I'm honestly more curious these days about how GPU will play out. I've now investigated enough GPU details to conclude that Apple is on a path there very much like the CPU path. The starting point was somewhat different (more like a traditional GPU, probably because they started with Imagination IP) but over time the standard Apple package of throwing intelligence, not just raw frequency or MOAR GPU CORES! to the problem, has been applied.
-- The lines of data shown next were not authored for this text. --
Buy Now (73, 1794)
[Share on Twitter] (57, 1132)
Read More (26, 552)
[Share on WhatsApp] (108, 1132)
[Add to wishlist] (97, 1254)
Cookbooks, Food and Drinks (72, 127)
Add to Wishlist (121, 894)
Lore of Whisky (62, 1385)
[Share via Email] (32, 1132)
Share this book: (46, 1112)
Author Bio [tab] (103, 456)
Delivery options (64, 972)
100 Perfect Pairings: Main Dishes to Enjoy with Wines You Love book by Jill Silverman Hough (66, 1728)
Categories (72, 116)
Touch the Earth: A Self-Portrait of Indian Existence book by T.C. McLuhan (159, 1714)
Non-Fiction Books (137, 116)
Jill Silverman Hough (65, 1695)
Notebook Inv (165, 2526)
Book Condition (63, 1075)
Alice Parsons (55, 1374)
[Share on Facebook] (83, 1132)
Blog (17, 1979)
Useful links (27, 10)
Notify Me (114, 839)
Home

The most recent public GPU patents (around 2020, 2021) show some really cool ideas that, while they will not show up in basic dense linear algebra tests, should substantially speed up both real graphics and many real-world GPGPU compute use cases (graphs, sparse linear algebra, FFT, stuff like that).

I'd like to see more cross comparison of Apple GPU results against other GPUs, but I have not yet found such a resource on the net. Is there a secret GB6 browser site that's not yet visible to google search?
 
Running tests on my iPhone 8 and I am getting metal scores ranging from 3500-5200.....

Not seeing that kind of swing running Geekbench 5. Well not more than maybe 30-50 points anyway.
Geekbench 6 generates heat significantly on older devices. Make sure if your device has cooled down before another test.
 
Geekbench 6 generates heat significantly on older devices. Make sure if your device has cooled down before another test.

Ya that was my first thought, but the highest wasn't even the first run.

Also tried turned it off. Waited 10 min before powering back on. Running it in Airplane Mode.

Still seeing wild swings with GB6, while the numbers are very consistent in GB5.